> [Description of the task]
In full and without deviation, reproduce the records that follow.

> [Supplied records]
______________________________
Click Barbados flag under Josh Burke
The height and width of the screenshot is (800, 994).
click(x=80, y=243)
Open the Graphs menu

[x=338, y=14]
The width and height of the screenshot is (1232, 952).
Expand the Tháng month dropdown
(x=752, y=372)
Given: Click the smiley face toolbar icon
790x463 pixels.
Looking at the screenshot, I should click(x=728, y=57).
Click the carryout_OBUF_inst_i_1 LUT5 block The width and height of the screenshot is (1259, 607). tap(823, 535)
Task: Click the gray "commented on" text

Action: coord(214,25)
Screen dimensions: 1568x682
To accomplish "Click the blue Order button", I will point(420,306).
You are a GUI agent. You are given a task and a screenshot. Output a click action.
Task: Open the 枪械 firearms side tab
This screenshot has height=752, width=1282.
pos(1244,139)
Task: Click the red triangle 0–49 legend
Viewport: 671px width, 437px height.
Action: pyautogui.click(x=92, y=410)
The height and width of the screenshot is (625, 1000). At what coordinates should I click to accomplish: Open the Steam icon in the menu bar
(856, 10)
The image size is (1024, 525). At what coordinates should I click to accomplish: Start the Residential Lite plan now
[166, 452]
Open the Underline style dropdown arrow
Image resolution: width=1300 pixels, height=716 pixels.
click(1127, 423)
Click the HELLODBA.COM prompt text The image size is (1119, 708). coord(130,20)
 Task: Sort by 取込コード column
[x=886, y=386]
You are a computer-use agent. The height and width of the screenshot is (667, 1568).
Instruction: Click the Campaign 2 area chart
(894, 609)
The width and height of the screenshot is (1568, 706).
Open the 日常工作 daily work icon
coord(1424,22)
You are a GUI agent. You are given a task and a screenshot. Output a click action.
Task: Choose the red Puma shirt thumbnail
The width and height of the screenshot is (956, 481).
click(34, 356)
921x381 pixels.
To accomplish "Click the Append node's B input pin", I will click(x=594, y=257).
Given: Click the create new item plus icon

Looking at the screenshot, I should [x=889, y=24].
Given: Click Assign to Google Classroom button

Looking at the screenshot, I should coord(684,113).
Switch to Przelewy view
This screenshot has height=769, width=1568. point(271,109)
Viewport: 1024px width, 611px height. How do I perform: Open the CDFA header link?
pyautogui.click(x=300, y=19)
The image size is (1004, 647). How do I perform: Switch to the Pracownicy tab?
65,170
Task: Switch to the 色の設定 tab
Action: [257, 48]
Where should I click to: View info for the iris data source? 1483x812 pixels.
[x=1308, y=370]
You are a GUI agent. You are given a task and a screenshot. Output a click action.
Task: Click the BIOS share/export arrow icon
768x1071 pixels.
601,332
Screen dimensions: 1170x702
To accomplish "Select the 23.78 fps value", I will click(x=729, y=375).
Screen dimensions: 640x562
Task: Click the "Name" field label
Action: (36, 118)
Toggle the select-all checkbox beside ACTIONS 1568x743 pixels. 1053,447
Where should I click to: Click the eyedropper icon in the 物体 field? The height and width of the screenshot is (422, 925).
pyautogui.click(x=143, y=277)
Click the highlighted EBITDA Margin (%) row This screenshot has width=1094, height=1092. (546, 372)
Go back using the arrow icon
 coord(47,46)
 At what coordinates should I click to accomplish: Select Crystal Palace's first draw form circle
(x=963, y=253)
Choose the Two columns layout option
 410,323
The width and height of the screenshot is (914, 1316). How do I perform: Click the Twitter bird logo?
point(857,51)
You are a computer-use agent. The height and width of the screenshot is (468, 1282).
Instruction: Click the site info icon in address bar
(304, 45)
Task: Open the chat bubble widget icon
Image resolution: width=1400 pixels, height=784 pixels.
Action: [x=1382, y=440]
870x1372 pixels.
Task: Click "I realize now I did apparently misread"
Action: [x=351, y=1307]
______________________________
> [Solution to the exercise]
Click Barbados flag under Josh Burke
The height and width of the screenshot is (800, 994).
click(x=80, y=243)
Open the Graphs menu

[x=338, y=14]
The width and height of the screenshot is (1232, 952).
Expand the Tháng month dropdown
(x=752, y=372)
Given: Click the smiley face toolbar icon
790x463 pixels.
Looking at the screenshot, I should click(x=728, y=57).
Click the carryout_OBUF_inst_i_1 LUT5 block The width and height of the screenshot is (1259, 607). tap(823, 535)
Task: Click the gray "commented on" text

Action: coord(214,25)
Screen dimensions: 1568x682
To accomplish "Click the blue Order button", I will point(420,306).
You are a GUI agent. You are given a task and a screenshot. Output a click action.
Task: Open the 枪械 firearms side tab
This screenshot has height=752, width=1282.
pos(1244,139)
Task: Click the red triangle 0–49 legend
Viewport: 671px width, 437px height.
Action: pyautogui.click(x=92, y=410)
The height and width of the screenshot is (625, 1000). At what coordinates should I click to accomplish: Open the Steam icon in the menu bar
(856, 10)
The image size is (1024, 525). At what coordinates should I click to accomplish: Start the Residential Lite plan now
[166, 452]
Open the Underline style dropdown arrow
Image resolution: width=1300 pixels, height=716 pixels.
click(1127, 423)
Click the HELLODBA.COM prompt text The image size is (1119, 708). coord(130,20)
 Task: Sort by 取込コード column
[x=886, y=386]
You are a computer-use agent. The height and width of the screenshot is (667, 1568).
Instruction: Click the Campaign 2 area chart
(894, 609)
The width and height of the screenshot is (1568, 706).
Open the 日常工作 daily work icon
coord(1424,22)
You are a GUI agent. You are given a task and a screenshot. Output a click action.
Task: Choose the red Puma shirt thumbnail
The width and height of the screenshot is (956, 481).
click(34, 356)
921x381 pixels.
To accomplish "Click the Append node's B input pin", I will click(x=594, y=257).
Given: Click the create new item plus icon

Looking at the screenshot, I should [x=889, y=24].
Given: Click Assign to Google Classroom button

Looking at the screenshot, I should coord(684,113).
Switch to Przelewy view
This screenshot has height=769, width=1568. point(271,109)
Viewport: 1024px width, 611px height. How do I perform: Open the CDFA header link?
pyautogui.click(x=300, y=19)
The image size is (1004, 647). How do I perform: Switch to the Pracownicy tab?
65,170
Task: Switch to the 色の設定 tab
Action: [257, 48]
Where should I click to: View info for the iris data source? 1483x812 pixels.
[x=1308, y=370]
You are a GUI agent. You are given a task and a screenshot. Output a click action.
Task: Click the BIOS share/export arrow icon
768x1071 pixels.
601,332
Screen dimensions: 1170x702
To accomplish "Select the 23.78 fps value", I will click(x=729, y=375).
Screen dimensions: 640x562
Task: Click the "Name" field label
Action: (36, 118)
Toggle the select-all checkbox beside ACTIONS 1568x743 pixels. 1053,447
Where should I click to: Click the eyedropper icon in the 物体 field? The height and width of the screenshot is (422, 925).
pyautogui.click(x=143, y=277)
Click the highlighted EBITDA Margin (%) row This screenshot has width=1094, height=1092. (546, 372)
Go back using the arrow icon
 coord(47,46)
 At what coordinates should I click to accomplish: Select Crystal Palace's first draw form circle
(x=963, y=253)
Choose the Two columns layout option
 410,323
The width and height of the screenshot is (914, 1316). How do I perform: Click the Twitter bird logo?
point(857,51)
You are a computer-use agent. The height and width of the screenshot is (468, 1282).
Instruction: Click the site info icon in address bar
(304, 45)
Task: Open the chat bubble widget icon
Image resolution: width=1400 pixels, height=784 pixels.
Action: [x=1382, y=440]
870x1372 pixels.
Task: Click "I realize now I did apparently misread"
Action: [x=351, y=1307]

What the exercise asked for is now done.